Monday, March 03, 2008

Reading is Fundamental

I love that Bambina loves to read. Every night we only manage to get her to go to bed and sleep by picking out the book that we will read first thing the next morning. We get her to sit still for 30 minutes and eat a three-course dinner by reading books at the table. She has books in her bed, books in the car, and books in her preschool cubby. It makes me so happy I could cry because I absolutely want her to have the inner life that books provide. It's such a cliche, but when I was a little fat kid with not a lot of money I just lost myself in stories where I imagined I was the protagonist. As I got older, I found messages and meaning in books I don't think I could have received otherwise. And what girl of my generation didn't go through a period of time where she thought that Judy Blume was writing directly to her? And then in high school my beloved teacher, the nattily-dressed Mr. Douglas H., turned me on to Charles Dickens and my life has never been the same since.

I was reminded of all this going through some old boxes that we moved from DC. In one box I found a bunch of my college papers from English classes as well as notes from books I'd read post-college. In a hat tip to William F. Buckley, a man with whom I could not have disagreed more politically, I found more notes than I've ever written before from the time I read his compendium of writings. Not only notes, but a list of words I wrote down (such as "peroration") while reading so I could look them up in the dictionary. I also found my old collection of Flannery O'Connor short stories. If you've never heard of Flannery O'Connor, now is the time to familiarize yourself. She was a Georgia native, a Catholic in a Protestant land, and perhaps one of the most unbelievably outre writers I've ever read. Her works are very Southern Gothic, and all have themes relating to religion and heaven and salvation.

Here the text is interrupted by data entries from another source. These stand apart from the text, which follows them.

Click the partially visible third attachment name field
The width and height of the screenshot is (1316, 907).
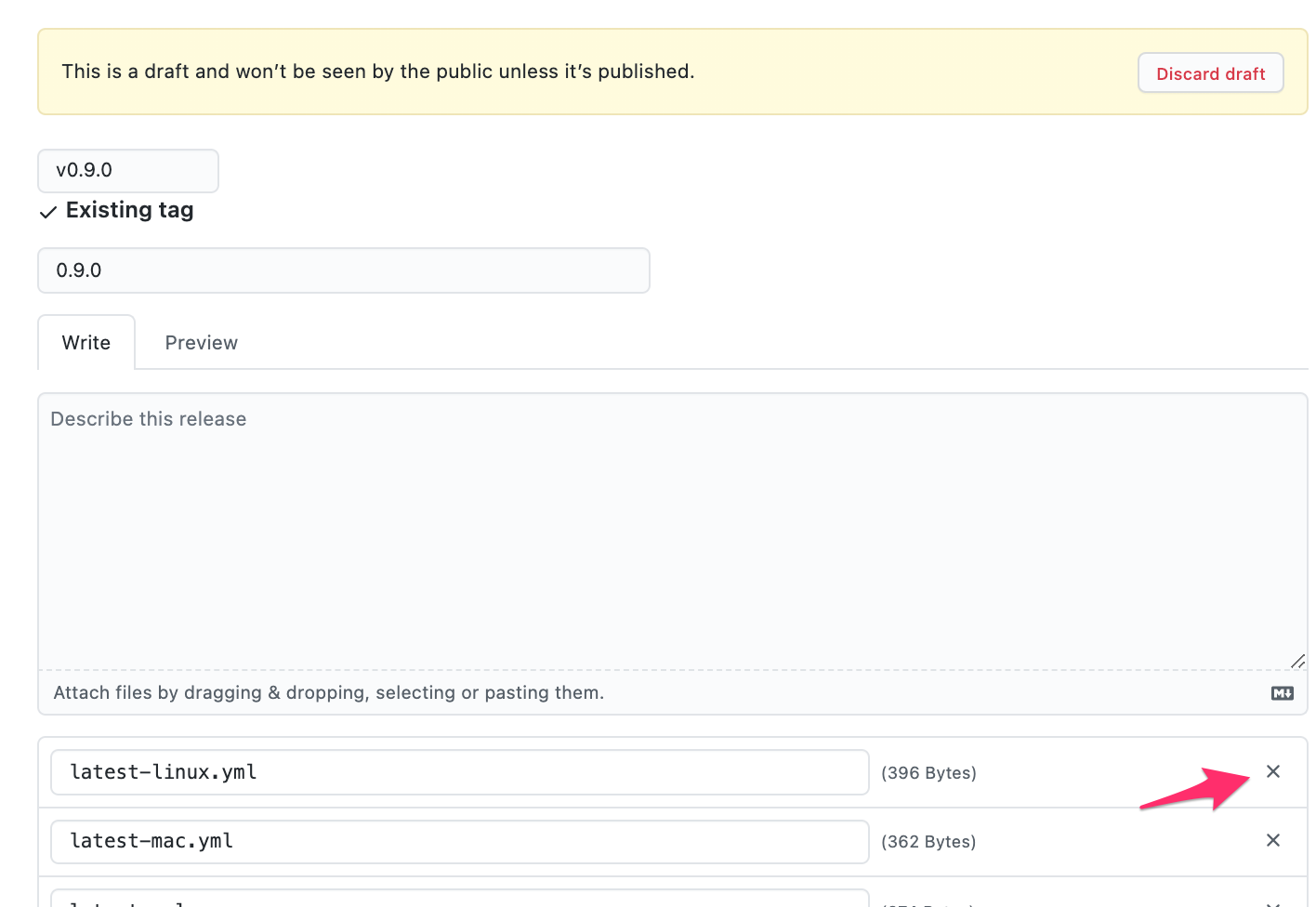point(460,900)
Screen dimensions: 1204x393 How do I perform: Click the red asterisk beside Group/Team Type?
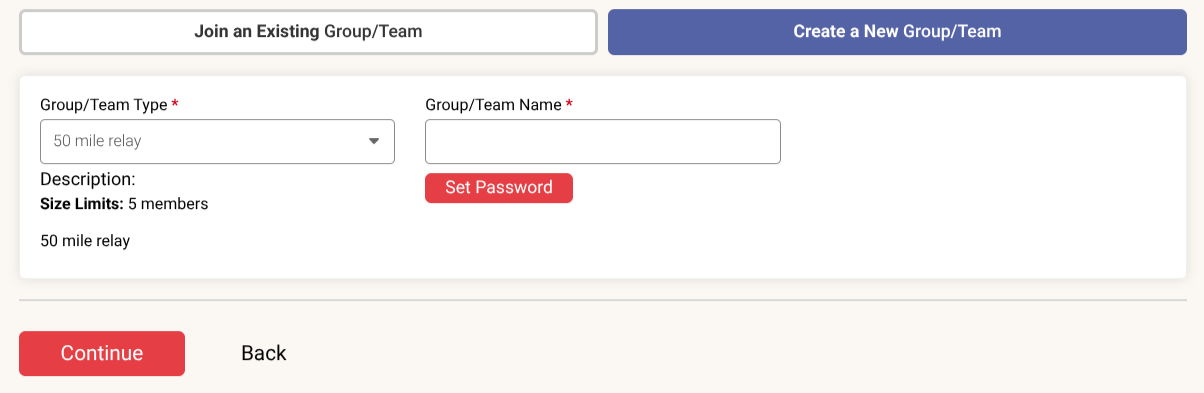(x=175, y=104)
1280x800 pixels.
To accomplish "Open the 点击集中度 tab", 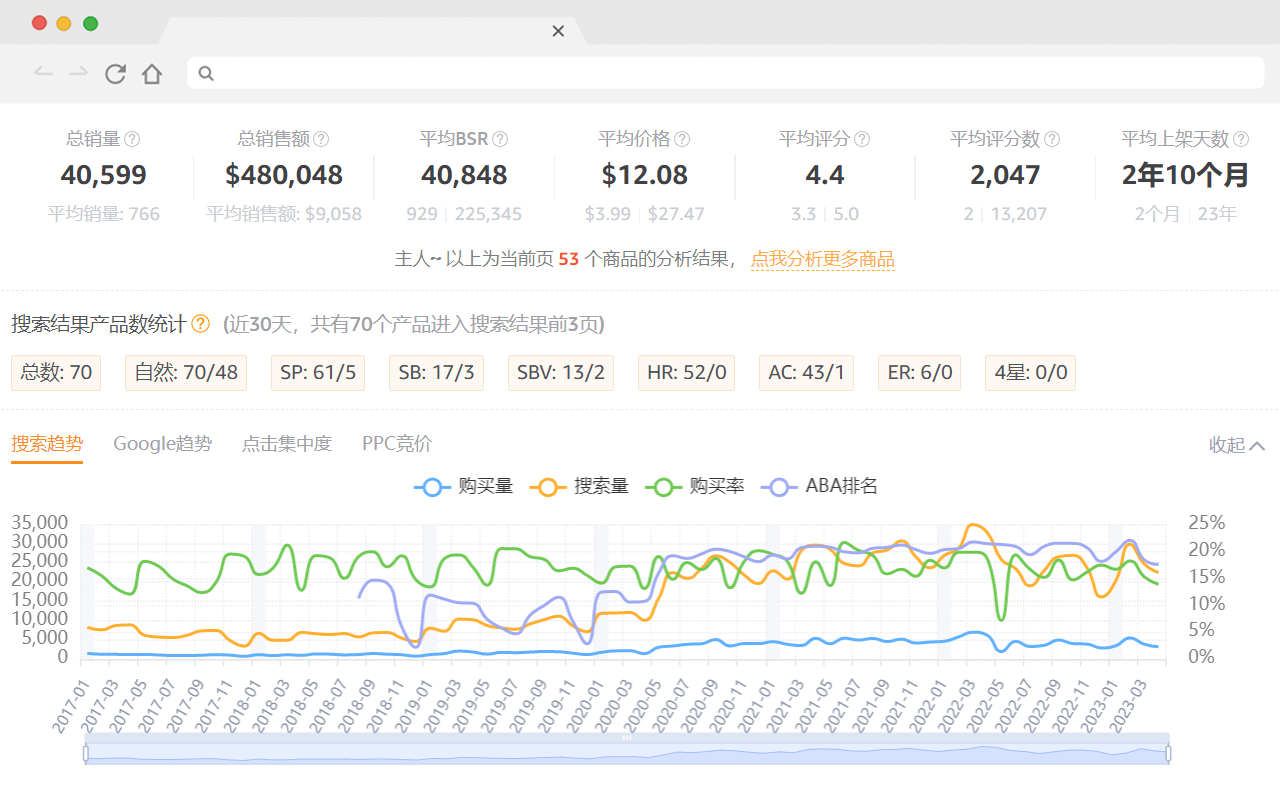I will [x=286, y=443].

But how she gets there is through all kinds of double entendres (one character is named "Manley Pointer"), violence and bizarritude.

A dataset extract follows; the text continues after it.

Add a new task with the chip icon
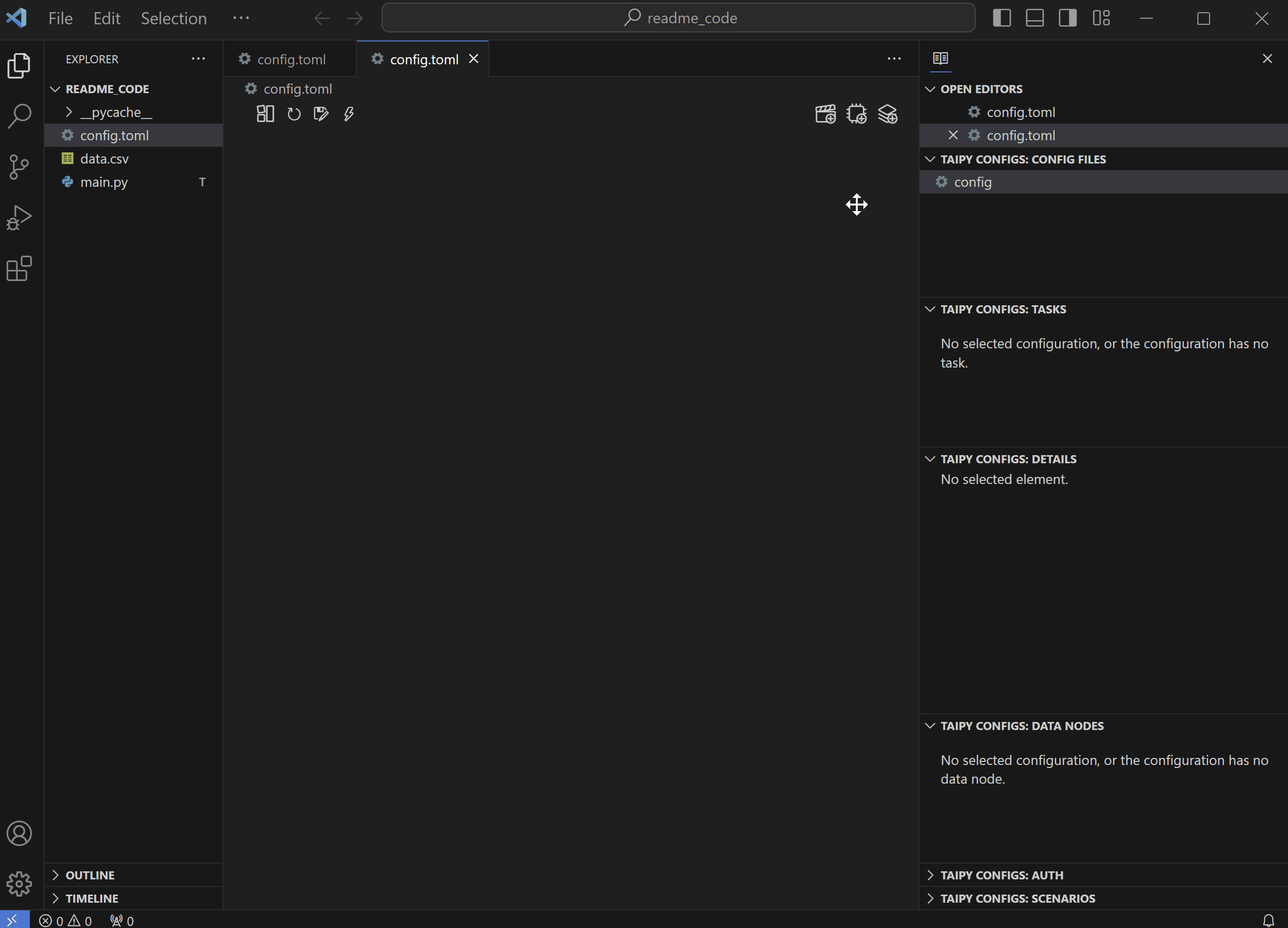Screen dimensions: 1288x928 [x=856, y=114]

I laughed to remember the days when I had time to think through "The Significance of the Book 'Human Development' in Flannery O'Connor's Revelation" and when I not only had time to read and digest Buckley, but to take notes for further study. And then I realized that I have no excuse for not diving back in. My 50 books by 2009 program had kind of fallen by the wayside, and I was starting to wonder how I could credibly continue to encourage Bambina's bibliophilia when she rarely sees me reading anything that is not a recipe or an Amazon.com receipt. I know that this will all be easier when Bambina can read books herself, but in the meantime, I have started to read a book whenever she is playing quietly. Not only does it let me actually kill a chapter or two before I do my usual late-night eyes-half-closed reading, but it also lets her see that reading is something enjoyable for her Mama too, even if (like today) that book is a fitness book by Martina Navratilova.

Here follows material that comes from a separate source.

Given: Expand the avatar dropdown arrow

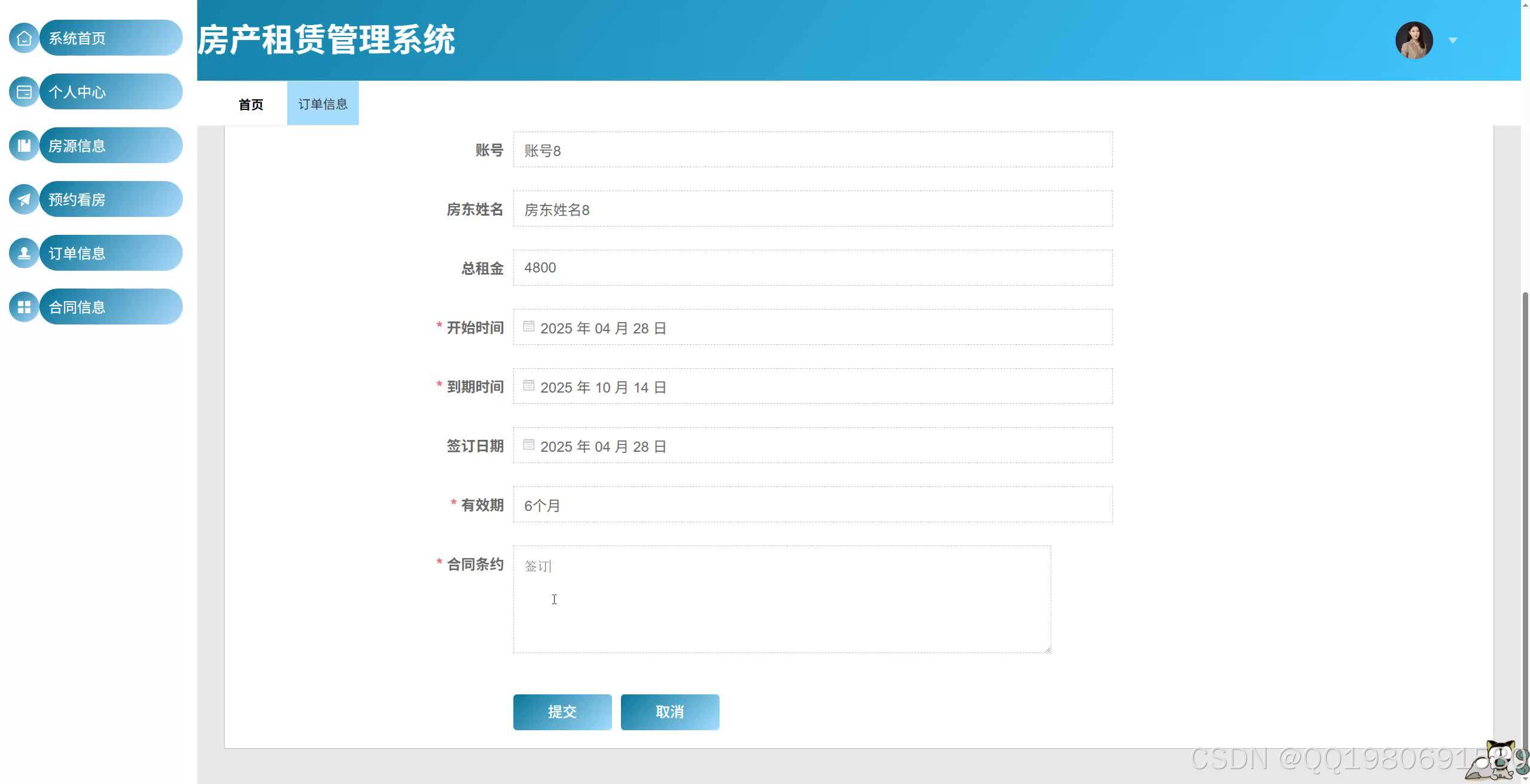Looking at the screenshot, I should 1452,40.
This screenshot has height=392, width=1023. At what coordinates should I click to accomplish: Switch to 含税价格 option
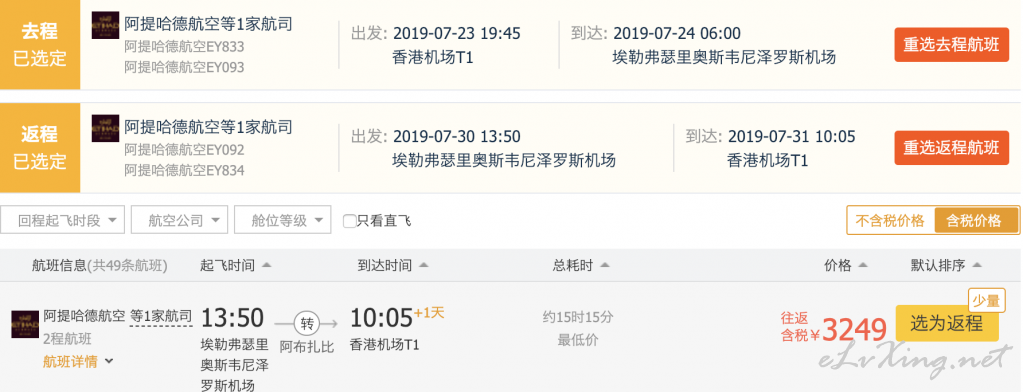click(977, 220)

With any luck, Bambina will love Dickens too. Until then, we're reading the Fancy Nancy books and The Seven Chinese Sisters like they are going out of style. But you know what's so cool about it? Good books are always in style. And thank god for that.

*ps--please do not purchase the 1938 version of The Seven Chinese Brothers, called The Five Chinese Brothers. It is way racist with slanty-eyed caricatures of people actually colored yellow and who all look alike, literally. The entire town looks alike, not just the brothers. And never mind the subject matter, that the brothers are trying to avoid the executioner for upsetting the emperor. Some of the reviewers say, "I loved this book as a child!" Please also note the ones written by Asian kids who didn't have the luxury of just seeing it as a book in school, but who noticed that everyone was YELLOW and slanty-eyed, and who suffered at the hands of white kids accordingly. More importantly, let's just not offer this stuff to our kids as normal just because it's "a classic." Classics should sometimes be retired, and this one gets my vote.

4 comments:

Anonymous said...

OK, you made me go to the dictionary with "outre"! I did read Flannery O'Connor in HS and College, but would love to re-read some of her stuff - so tasty!

Anonymous said...

I am one of the clueless white people who loved that book as a kid. Anyone who can look at it now and not see the racism is making a concerted effort to not do so. I wouldn't want my kids' Asian friends to come over and see that book on our shelves. i agree let's retire it.

Anonymous said...

So are you counting the Fancy Nancy books as part of the 50 books you are trying to read :)?

Anonymous said...

Is it sad that I actually let out of a shriek of delight when I saw that there is a NEW Fancy Nancy book about butteflies??